• EXCERPTED PASSAGE:
···

We are honored that the UniMelt platform has been selected as the top product for the Environment + Energy Leader Award. UniMelt’s unique ability to leverage scrap material as a feedstock and turn it into high-value powder is just one example of our clean production approach. UniMelt’s environmentally friendly process lowers green house gases, uses significantly less energy and produces zero waste water creating a pathway to a circular or sustainable economy with performance material production,” stated Bruce Bradshaw, Chief Marketing Officer for 6K.

···

Stored items:
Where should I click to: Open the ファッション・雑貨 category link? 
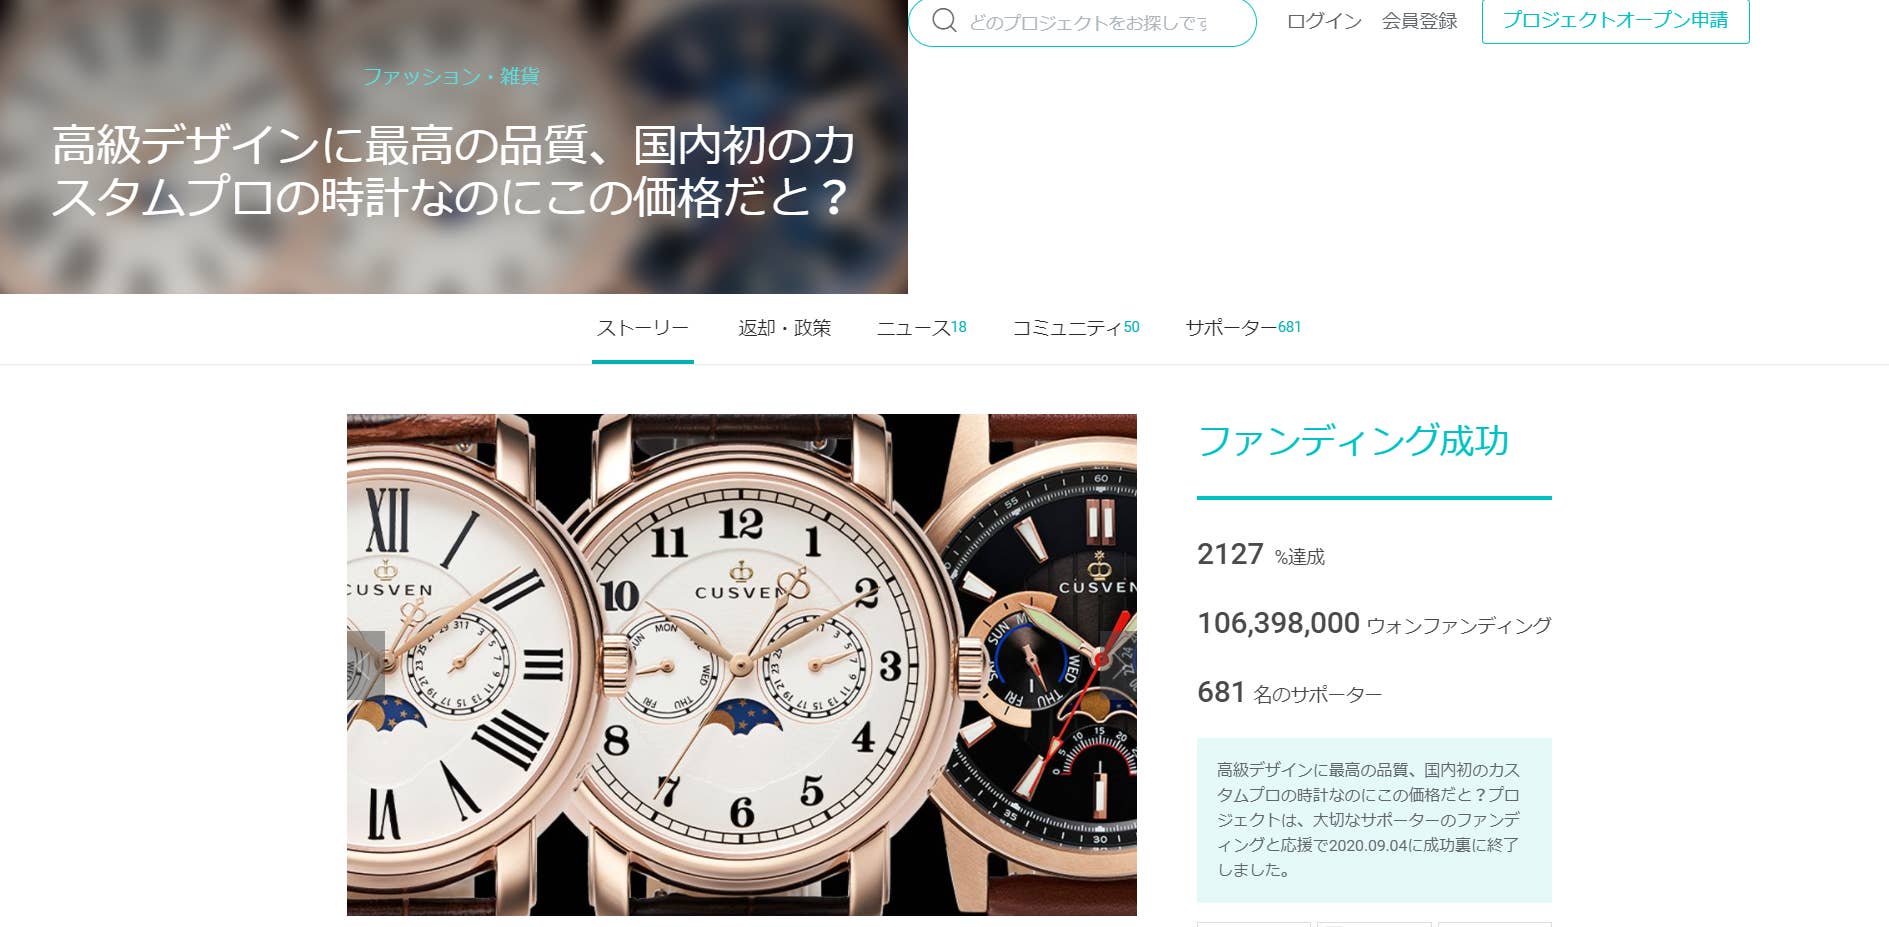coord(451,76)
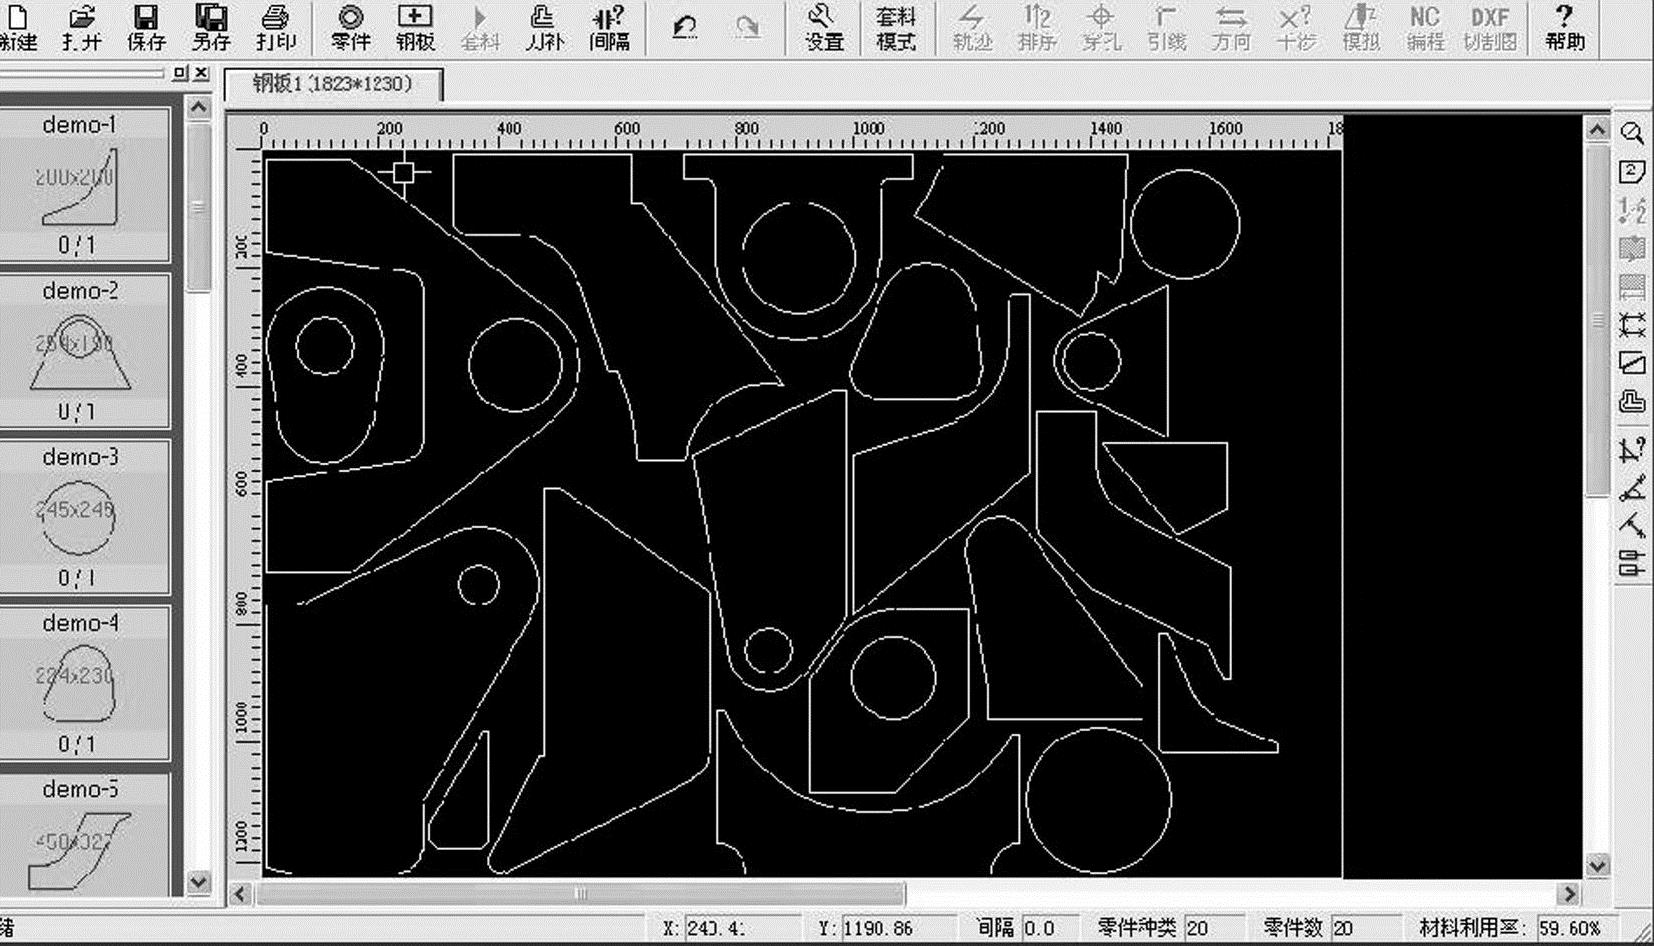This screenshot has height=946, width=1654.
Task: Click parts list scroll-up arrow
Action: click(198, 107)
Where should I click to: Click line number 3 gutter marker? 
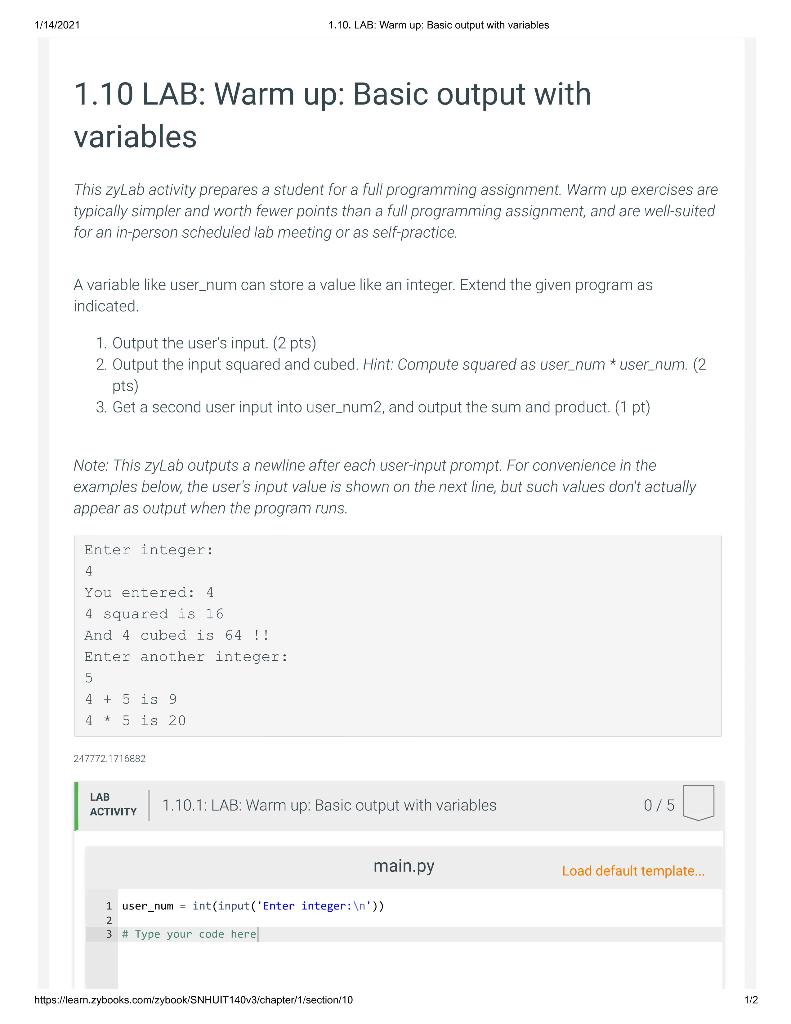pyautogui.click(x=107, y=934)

···

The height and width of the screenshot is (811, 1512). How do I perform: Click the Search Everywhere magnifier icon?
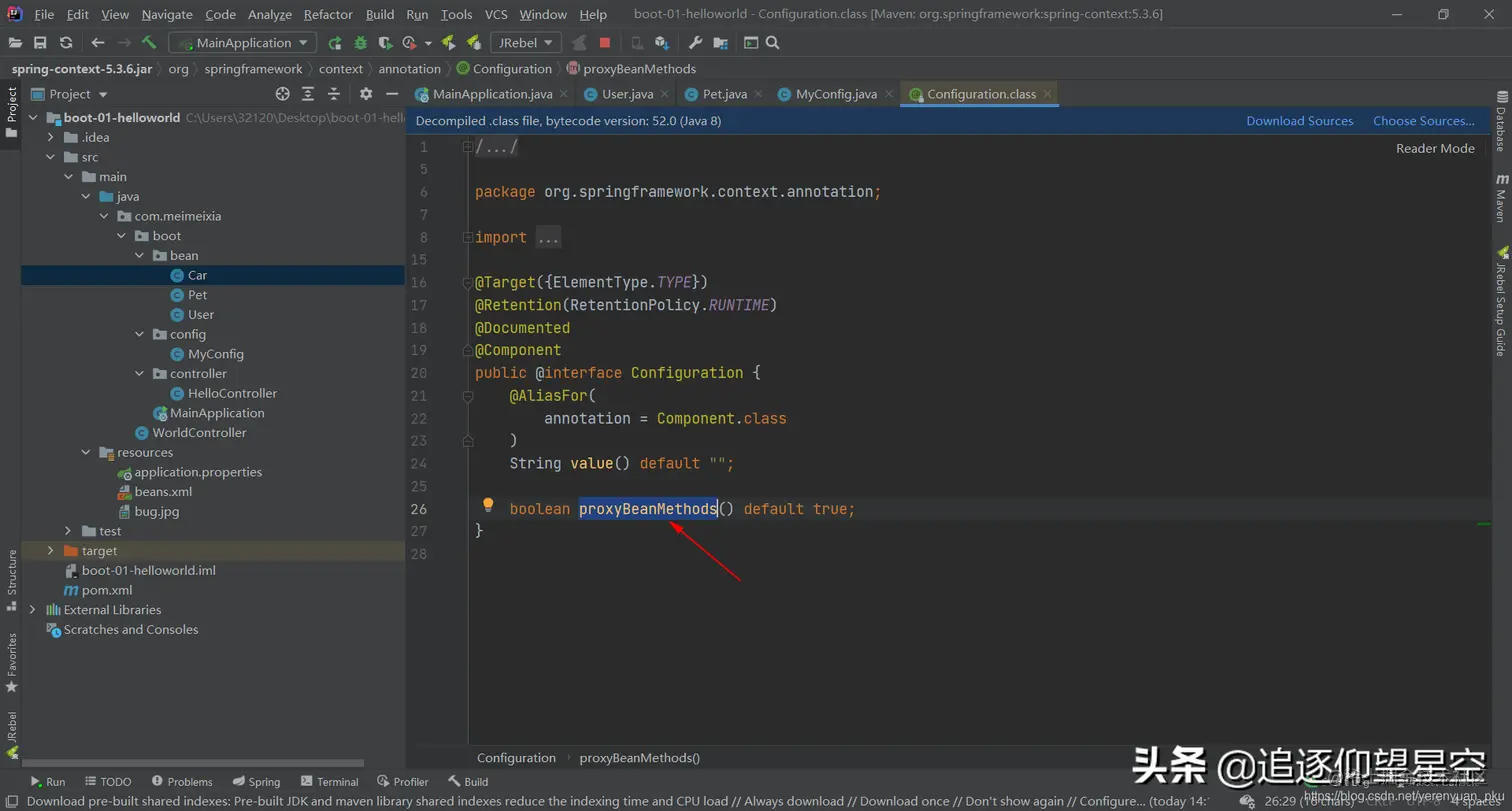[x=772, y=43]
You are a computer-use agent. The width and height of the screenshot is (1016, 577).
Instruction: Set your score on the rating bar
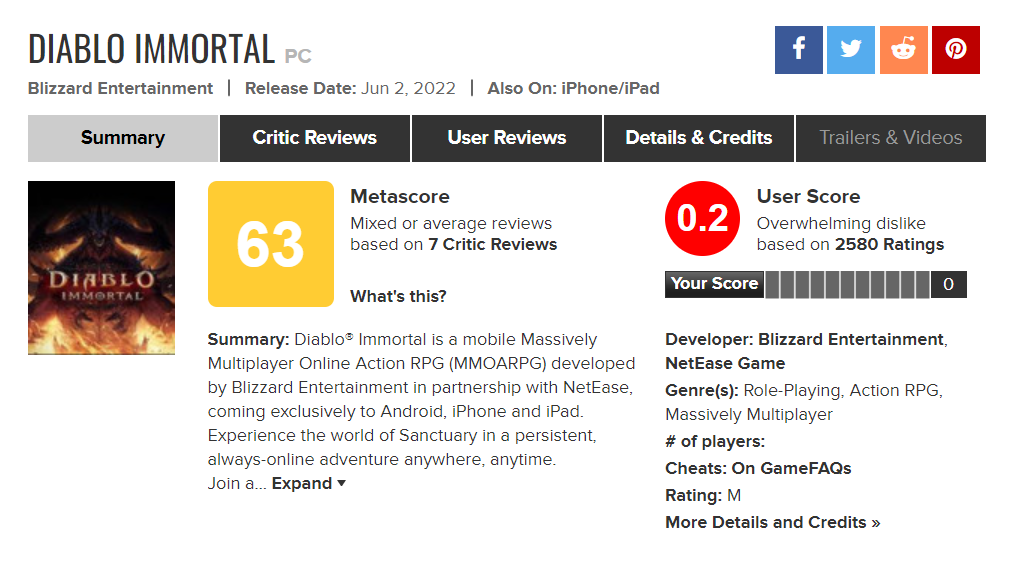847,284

···

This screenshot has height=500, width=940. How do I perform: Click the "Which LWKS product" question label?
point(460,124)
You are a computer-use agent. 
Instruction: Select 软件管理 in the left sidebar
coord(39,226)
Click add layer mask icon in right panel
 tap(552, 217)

···

• WORK TASK: Reproduce the UniMelt award statement above in full, word for word.

• OUTPUT:
We are honored that the UniMelt platform has been selected as the top product for the Environment + Energy Leader Award. UniMelt’s unique ability to leverage scrap material as a feedstock and turn it into high-value powder is just one example of our clean production approach. UniMelt’s environmentally friendly process lowers green house gases, uses significantly less energy and produces zero waste water creating a pathway to a circular or sustainable economy with performance material production,” stated Bruce Bradshaw, Chief Marketing Officer for 6K.